# A quick question for Swift



## artona (Jan 19, 2006)

Hi Peter/Swift

I was just chatting with a lady on the site here who is worried about the take over of Autocruise by Swift. She has been told that her manufacturers warranty on her Autocruise will not be honoured. Can you advise her at all

stew


----------



## SwiftGroup (Jun 27, 2007)

artona said:


> Hi Peter/Swift
> 
> I was just chatting with a lady on the site here who is worried about the take over of Autocruise by Swift. She has been told that her manufacturers warranty on her Autocruise will not be honoured. Can you advise her at all
> 
> stew


Strictly speaking that is true!Her redress is through her dealer as the company who built her motorhome went bust.We bought what was left and re started a new business.They are the facts but most issues can will and are being supported unless it is something major which our records show as not being likely.Peter.


----------



## Rapide561 (Oct 1, 2005)

*Swift warranty*

Stew

My understanding of this, is that if the motorhome was built. sold and delivered to the customer prior to Autocruise being part of The Swift Group, then the warranty supplied with that vehicle is no longer valid. In case of faults however, the customer has a contract with the dealer etc etc.

I am sure I read it on this forum but cannot find the thread for toffee!

Russell


----------



## SwiftGroup (Jun 27, 2007)

*Re: Swift warranty*



Rapide561 said:


> Stew
> 
> My understanding of this, is that if the motorhome was built. sold and delivered to the customer prior to Autocruise being part of The Swift Group, then the warranty supplied with that vehicle is no longer valid.

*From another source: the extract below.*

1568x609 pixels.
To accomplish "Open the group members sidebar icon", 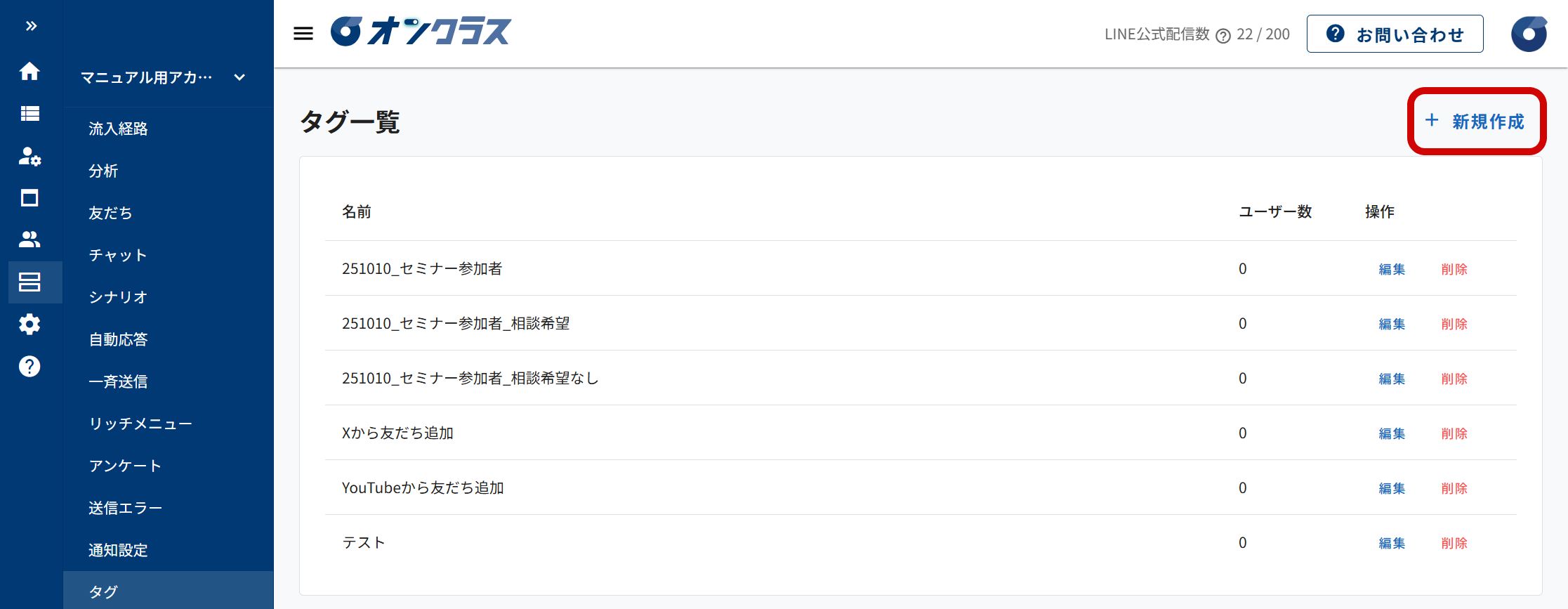I will (29, 240).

In case of faults however, the customer has a contract with the dealer etc etc.
> 
> ...


Russell,I beat you by a minute!Peter.


----------



## Broom (Oct 8, 2007)

*Autocruise Warranty*

Hi

The best way is to ring Autocruise up direct and get it on first hand information, in short she is right The 3M ran an article on it last month

Best Regards
Broom


----------



## SwiftGroup (Jun 27, 2007)

*Re: Autocruise Warranty*



Broom said:


> Hi
> 
> The best way is to ring Autocruise up direct and get it on first hand information, in short she is right The 3M ran an article on it last month
> 
> ...


Broom,beat you by 2mins!Peter.


----------



## Rapide561 (Oct 1, 2005)

*Warranty*

Hello

Peter - faster than a speeding Kontiki you are!

Broom - maybe MMM is where I read it!

Russell


----------



## artona (Jan 19, 2006)

Hi

Thats a shame Peter as the dealer is well known to MHF (do I have to mention the name) and they are not helping her out. She has been trying to get it sorted out for five months now. She just feels totally on her own. 


stew


----------



## SwiftGroup (Jun 27, 2007)

artona said:


> Hi
> 
> Thats a shame Peter as the dealer is well known to MHF (do I have to mention the name) and they are not helping her out. She has been trying to get it sorted out for five months now. She just feels totally on her own.
> 
> stew


Stew,ask her to ring Kath.Peter.


----------



## artona (Jan 19, 2006)

Hi Peter

Will do, can you pm me her number please


stew


----------



## artona (Jan 19, 2006)

Hi

Just wish to inform all the members of whats happened here. Peter and Kath of Swift have been in touch and given me contact details for her to contact them. If there is anything they can do to help they will.

Kath even got back to me at 6.30pm which I would assume is after office hours.

As a devout German motorhome owner it makes me want to look at British again   

stew


----------



## SwiftGroup (Jun 27, 2007)

artona said:


> Hi
> 
> Just wish to inform all the members of whats happened here. Peter and Kath of Swift have been in touch and given me contact details for her to contact them. If there is anything they can do to help they will.
> 
> ...


And we are still here! Thankyou.Peter.


----------